On the other hand, I just reached the practices described in the last chapter of the book I've been working from for the last 9 years! Yay! Enlightenment is just around the corner!
This reads like a non sequitur. What do you mean?
awaken mind sees how absurd those who are not awakened work hard to achieve unfruitful goals in their lives
so it is inevitable that awaken mind have compassion for those who are not awakened
that is why it says that Lord Buddha had/have/will have the greatest compassion for all
I just heard HHDL say that some desires are good. Like the desire to be more still, the desire to become enlightened and so forth. I think even those desires fall away at some point, but they are useful to get someone to the level of focus where they naturally fade.
Compassion is not a construction, rather it is (sometimes described as a) resonance that occurs in the absence of constructions. Striving for compassion could prevent it, sure, depending on how intense you were on compassion. Usually (at least in a few cases I've seen) shifting that intense striving into a meditative focus becomes one of the tasks of the teacher. If focused on the moment, compassion arises naturally. If focused on compassion, you might lose focus on where you are, making striving for compassion just another clinging.
In my experience at least
With warmth,
Matt
M
I'm feeling fivebells' reasoning though:
A compassionate act may not always be manifestly kind or compassionate. Compassion might entail witholding, or denial of something.
Compassion is not always about giving and enabling.
Compassion is about doing whatever is best and kindest for the receiver.

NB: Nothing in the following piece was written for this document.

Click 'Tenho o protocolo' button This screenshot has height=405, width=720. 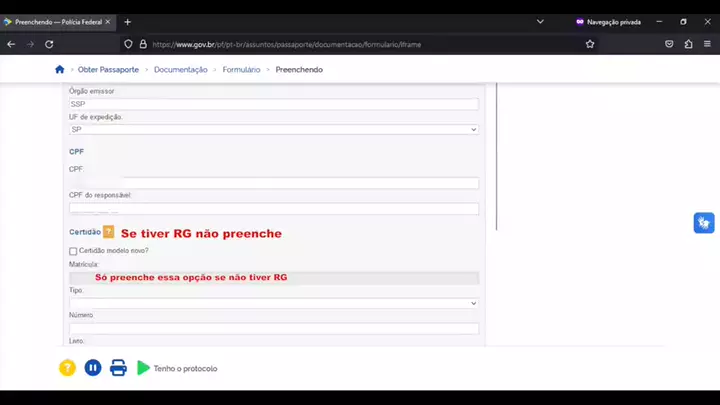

Even if it's not perceived that way.
An enlightened Mind would know what that would be.
Yes, absolutely - and I think when we're still on the path we can get rather dewy eyed and romantic about what we imagine compassion to be. When I was younger I got myself into all sorts of silly situations with a kind of 'love and peace' mentality that I imagined to be spontaneous compassion - but which was seriously lacking in any wisdom and common sense!